Haftanın Kitaplığı – 21 Mayıs 2018

Okuyacak çok kitap var seçmek zor diyorsanız yeni çıkan kitaplar arasından yaptığımız derlemeye bir göz atabilirsiniz.

KUTU – KARANLIK ODA HİKAYELERİ – GUNTER GRASS

Günter Grass’ın Karanlık Oda Hikâyeleri

Nobel ödüllü Alman romancı Günter Grass’ın büyük tartışmalar yaratan Soğanı Soyarken adlı yaşam öyküsünün devamı niteliğindeki Kutu – Karanlık Oda Hikâyeleri, Levent Konca’nın çevirisiyle Everest Yayınları etiketiyle yayımlandı.

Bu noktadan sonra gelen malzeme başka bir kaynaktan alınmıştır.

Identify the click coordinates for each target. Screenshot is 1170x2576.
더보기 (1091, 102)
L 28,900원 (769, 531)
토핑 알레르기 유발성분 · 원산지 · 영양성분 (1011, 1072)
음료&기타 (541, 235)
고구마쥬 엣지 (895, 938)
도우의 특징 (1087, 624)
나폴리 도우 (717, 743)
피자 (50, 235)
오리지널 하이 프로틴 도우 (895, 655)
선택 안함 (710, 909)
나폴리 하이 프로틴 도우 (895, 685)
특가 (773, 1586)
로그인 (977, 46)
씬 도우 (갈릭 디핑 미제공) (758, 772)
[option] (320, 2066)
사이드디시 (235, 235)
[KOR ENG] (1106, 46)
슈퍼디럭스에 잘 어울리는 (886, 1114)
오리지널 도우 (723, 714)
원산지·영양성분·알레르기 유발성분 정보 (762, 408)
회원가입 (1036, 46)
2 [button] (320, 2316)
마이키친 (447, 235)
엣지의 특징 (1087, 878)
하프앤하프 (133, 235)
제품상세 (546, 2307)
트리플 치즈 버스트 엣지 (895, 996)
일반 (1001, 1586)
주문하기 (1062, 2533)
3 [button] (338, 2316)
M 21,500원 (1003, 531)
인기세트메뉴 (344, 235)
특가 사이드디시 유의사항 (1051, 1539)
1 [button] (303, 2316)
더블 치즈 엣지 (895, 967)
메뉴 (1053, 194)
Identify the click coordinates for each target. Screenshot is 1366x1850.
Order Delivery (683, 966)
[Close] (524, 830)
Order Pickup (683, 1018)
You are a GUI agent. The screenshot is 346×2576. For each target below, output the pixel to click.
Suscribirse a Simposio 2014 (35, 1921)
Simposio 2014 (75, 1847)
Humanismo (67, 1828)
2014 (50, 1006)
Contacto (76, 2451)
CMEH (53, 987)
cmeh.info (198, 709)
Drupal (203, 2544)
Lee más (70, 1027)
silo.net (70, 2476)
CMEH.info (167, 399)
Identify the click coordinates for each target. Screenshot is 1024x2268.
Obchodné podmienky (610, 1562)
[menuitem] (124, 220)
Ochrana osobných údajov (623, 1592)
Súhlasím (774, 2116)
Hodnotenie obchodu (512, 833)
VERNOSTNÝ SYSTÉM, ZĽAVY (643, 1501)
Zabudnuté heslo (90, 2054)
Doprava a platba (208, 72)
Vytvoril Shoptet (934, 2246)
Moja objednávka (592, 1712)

Romanın gizli kahramanı Günter Grass, farklı kadınlardan olan sekiz çocuğunu bir araya getiriyor ve onlardan, çocukluklarını, birbirleriyle ve genellikle yeni bir kitabın peşinde olduğu için ortalarda görünmeyen babalarıyla ilişkilerini anlatıp kaydetmelerini rica ediyor. Çocukların konuşmaları, anıları, bellekleri bir süre sonra üst üste biniyor; çekişmeler, suçlamalar, kıskançlıklar, yalanlar ortaya saçılıyor.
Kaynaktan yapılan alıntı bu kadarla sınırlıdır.